Acılara gelince, askerin isyan bastırılırken ve bastırıldıktan sonra aşırı şiddet kullandığına ilişkin çok sayıda söylem, dedikodu ve belge var... Sivillere de bilerek şiddet uygulandığı, bir kısmının öldürüldüğü yönünde bilgiler mevcut. Zaten bastırma sırasında kaybettiğimiz 110 askere karşı, çok sayıda isyancının öldürülmesi, içlerinde kadın ve çocukların da bulunması gayet şüpheli bir durum ve içimizi sürekli sızlatıyor, zihnimizi tedirgin ediyor. Hani “Ermeni tehciri” konusunda haklı olarak diyoruz ya: Siyaset malzemesi yapmayalım, tarihçiler, bağımsız tarihçiler konuya el atsın, belgeleri incelesinler, sonuçlarını kamuoyuna açıklasınlar... Özür dilemek mi gerek, ne kadar dilemek gerek, kim kimden ne kadar özür dileyecek, belli olsun. Aynı anda veya hemen sonrasında Osmanlı ne yaptı; PKK Tuncelililere ne yaptı, yapmaya devam ediyor; onlar da masaya yatırılsın.
DÜZGÜN ZEMİNDE TARTIŞMALI
Kültürel zeminde kalmak üzere her şahsiyet olumlu, olumsuz düzgün tartışılabilse... Fakat imkânsız! Kamplaşma ve terörün her kesimi çirkin siyasete, yalana mahkûm ettiği ortamda bu imkânsız. O yüzden şeriat tehlikesinin, laiklik karşıtlığının en büyük iki sorundan biri olduğu bir ülkede Şeyh Sait heykeli dikemez, onu övemezsiniz. Buna izin vermemek gerek.

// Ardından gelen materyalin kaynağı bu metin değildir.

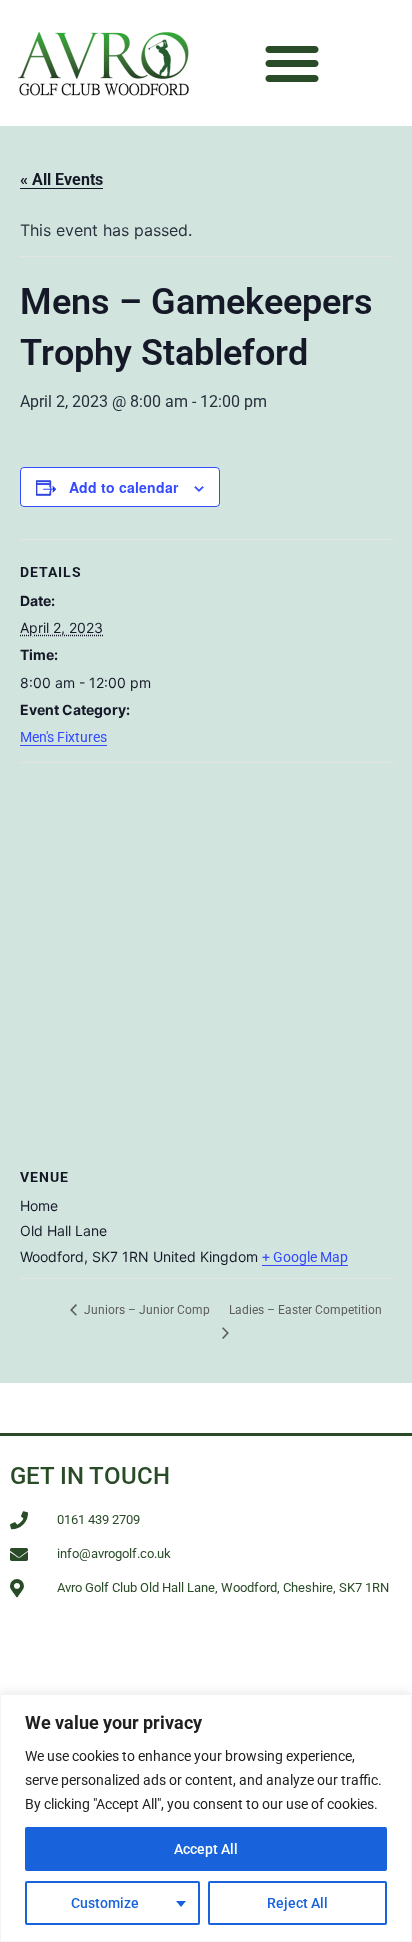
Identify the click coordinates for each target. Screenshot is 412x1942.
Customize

PKK vahşetinin binlerce can aldığı bir ülkede, HDP’liler Seyit Rıza heykeli dikiyorsa, bu tabii ki yalnızca kültürel bir girişim değildir, HDP zihniyetinin ele geçirdiği CHP’nin ona sahip çıkması rastlantı değildir. Tehlikeli kışkırtmadır. Siyasi anlamda Tunceli’ye durmadan “Dersim” demek, Cumhuriyet’e meydan okumadır. Cumhuriyet’e siz meydan okurken iyi, AKP okurken kötü, yok öyle saçmalık!
Kılıçdaroğlu sanki Seyit Rıza’nın reenkarnasyonu. Onun gibi inatçı...
Umalım ki daha ileri cesaret sınavlarına tabi tutulmaz. Kılıçdaroğlu da Seyit Rıza gibi sözüne güvenilmez, bir dediği bir dediğini tutmaz biri. İkisi de güç ele geçirdikleri yerde diktatör.
Seyit Rıza da herkesi aynı anda idare edebilen bir kişilik. Bir yere kadar. Cumhuriyet’e, devlete bağlılığını dile getiriyor, övgüler düzüyor. Aynı anda İngiliz ajanlarıyla sıkı fıkı... Ermeni komitacılara bağış veriyor. Kürt ayrılıkçılara sürekli göz kırpıyor. Yaptım diyor, yapmıyor; yapmadım diyor yapıyor.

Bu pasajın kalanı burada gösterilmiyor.